Exposition By C. H. Spurgeon {Ps 119:89-104}

89. For ever, oh LORD, your word is settled in heaven.

It is not a changeable or vanishing thing: “Your word is settled,” settled for ever, settled “for ever in heaven.” Just as God does not change, so the Word which he has spoken to his servants does not change. If the foundations of the faith could be removed, what would the righteous do? What would any of us do? But, with an eternally fixed Word of God, we have something solid to build on, a foundation on which we may confidently rest our everlasting hopes.

90. Your faithfulness is to all generations:—

God, who kept his promise to Abraham, keeps it also to us though we are far down the ages, and he will keep it to our children and our children’s children as long as the world endures, and then for ever and ever. We need not be afraid to leave the generations to come in his hands. “Your faithfulness is to all generations”:—

90, 91. You have established the earth, and it endures. They continue today according to your ordinances: for all are your servants.

This material world, whose laws appear to be so fixed, exists only because God has established it; but a day will come in which he will roll these things up like a worn-out vesture, and he who sits on the throne shall make all things new. But, at present, we have, in the fixity of the laws of nature, a type of the fixity of the promises and purposes of God.

92. Unless your law had been my delights, I should then have perished in my affliction.

Notice the love of God’s servant for God’s Word: “Unless your law had been my delights.” The word is in the plural, for the psalmist not only took a delight in it, but all his delights were there. It was the sea of happiness in which he bathed his entire soul. “Unless it had been so,” he says, “I should then have perished in my affliction.” One of the best preservatives for the heart in times of trouble is an intense delight in the Word of God. Oh, to get away from this noisy world, from the turmoil of life, and its endless discussions and controversies, and to sit down, and quietly listen to what that Word has to say to us! This is the best way to recuperate drooping and fainting spirits.

93. I will never forget your precepts: for with them you have quickened me.

Nothing makes a man remember the Word so well as the fact that it has quickened him. If you owe your spiritual life and its support to the Word of God, you will not forget that Word. If you feel that, every time you come into contact with it, it inspires you with new life, you will be anxious to be often diligently reading it.

:: Goal ::
According to the Psalm 119 exposition above, why is the word "delights" in verse 92 plural?

:: Given information ::

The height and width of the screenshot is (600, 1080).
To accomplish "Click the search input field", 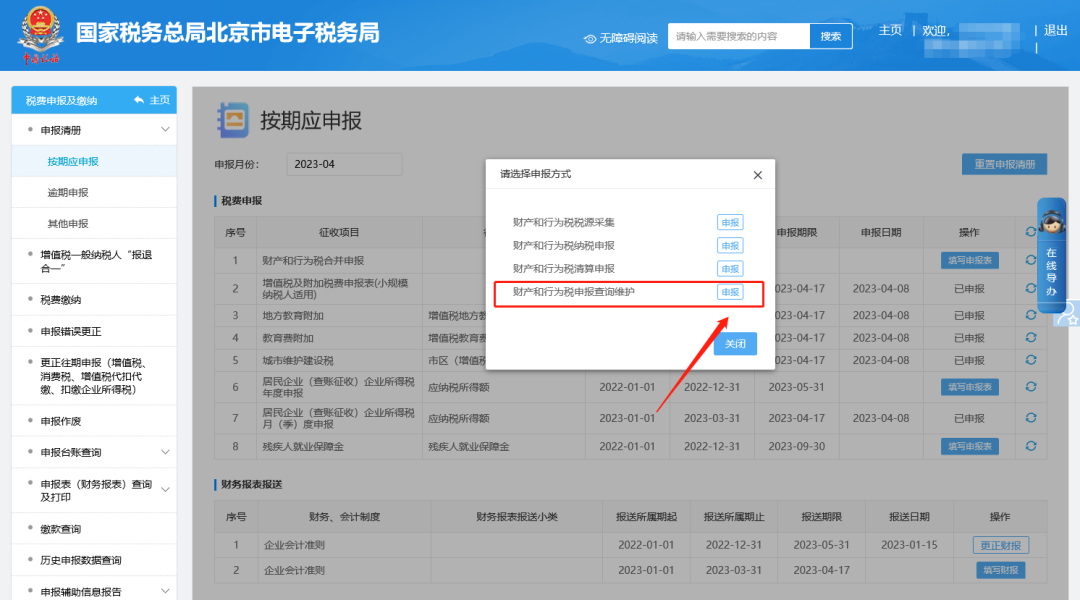I will [738, 36].
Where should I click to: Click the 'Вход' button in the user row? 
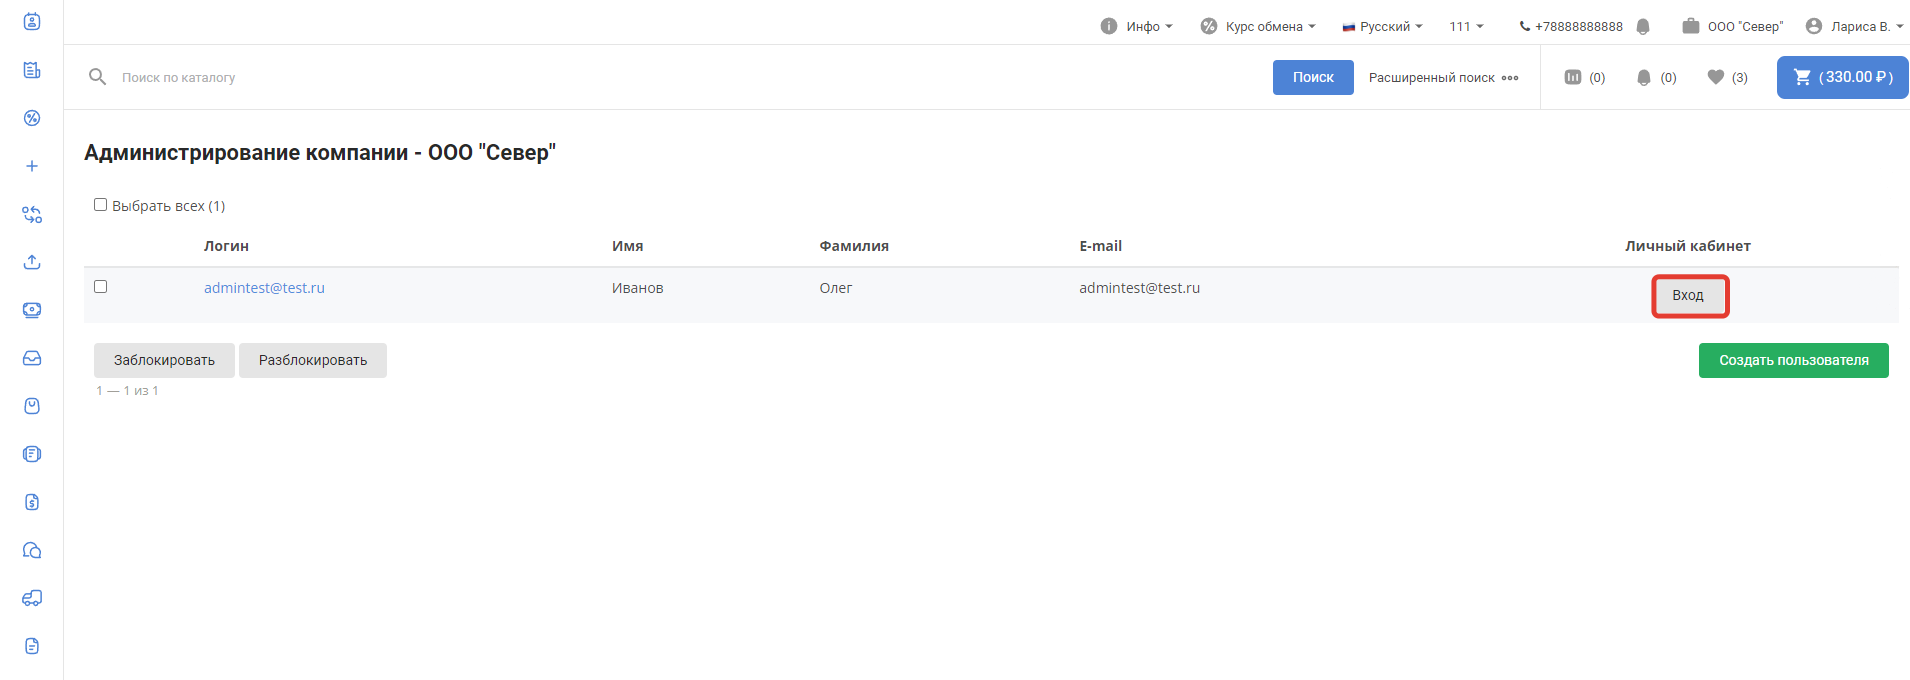1688,296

:: Task result ::
The psalmist not only took delight in God's law, but all his delights were there.